While the official data recently indicated a recovery in manufacturing in July-September with the gross value added in the segment growing 7%, the annual rise in manufacturing IIP (Index of Industrial Production) was a dismal 2.5% in October, down from 3.8% in September and 5.9% in the year-ago month.

Of course, there exists an incongruity between the GDP and IIP data on manufacturing as the former gauges value addition other than output growth too, but since a large cross-section of industries, especially export-oriented ones like textiles and apparel, leather, paper, chemicals and plastics reported negative growth rates in October, the narrative of a manufacturing revival seems more doubtful now. Eight core-sector industries had grown 4.7% in October, the same rate at which they expanded in the previous month, but barring steel and fertilisers, six of them had posted a sequential decline in growth.

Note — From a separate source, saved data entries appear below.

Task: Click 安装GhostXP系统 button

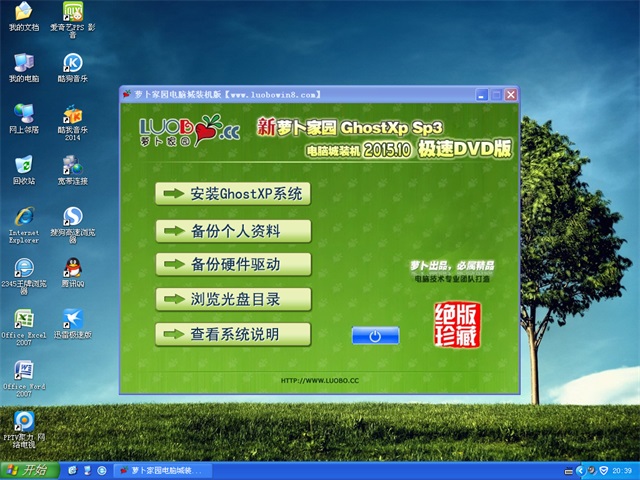Action: 233,194
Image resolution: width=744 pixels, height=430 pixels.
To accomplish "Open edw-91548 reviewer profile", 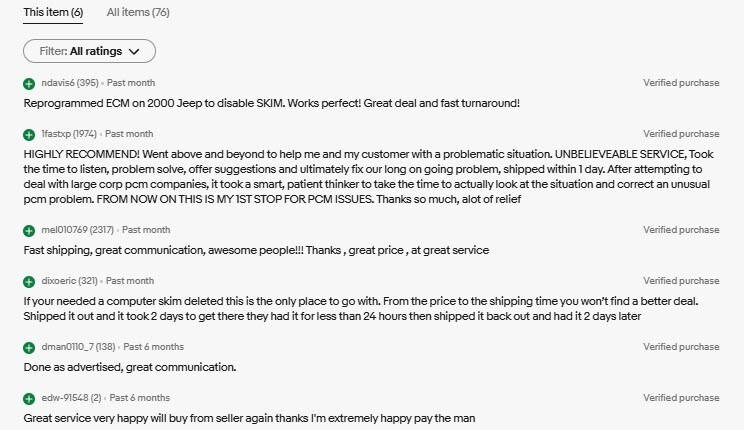I will (x=63, y=398).
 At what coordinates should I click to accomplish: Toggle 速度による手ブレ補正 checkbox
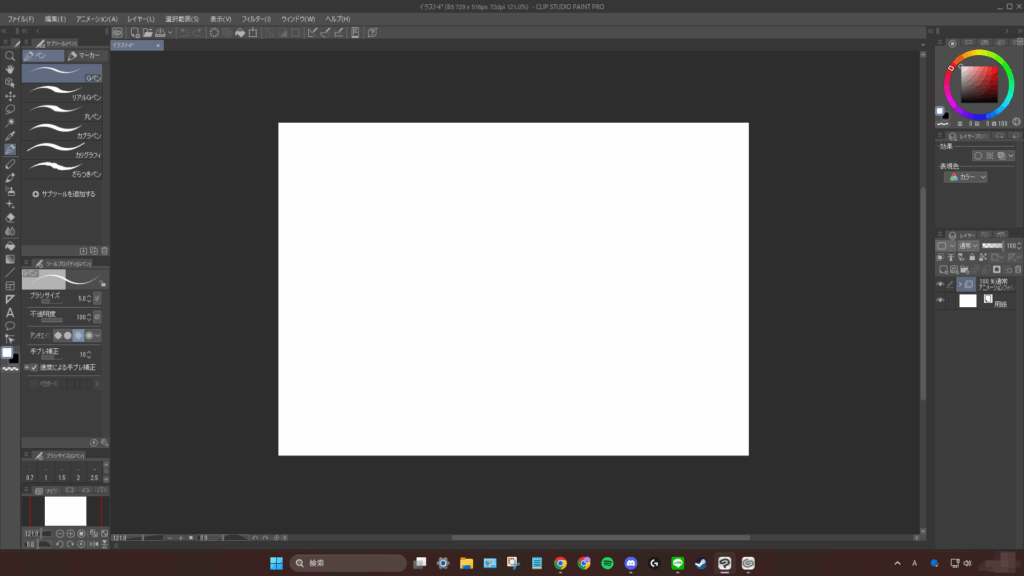pos(34,367)
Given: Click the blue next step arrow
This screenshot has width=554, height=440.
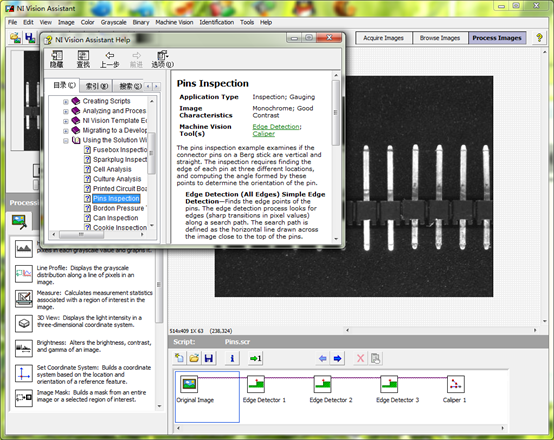Looking at the screenshot, I should tap(337, 358).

Reflecting festive purchases, consumer non-durables grew 7.7% in October and 10% in September. Though the capital goods segment, where volatility is the norm partly due to seasonality of reporting, is registering relatively strong annual growth rates of late — up 6.8% in October versus 7.4% in September — these were on favourable bases. Among industries, pharmaceuticals, medicinal chemical and botanical products registered robust growth of 23% in October and 26.4% in September. The cumulative growth rates in mining, manufacturing and electricity sectors in April-October 2017 were 3.4%, 2.1% and 5.3%, respectively, over the corresponding period a year ago.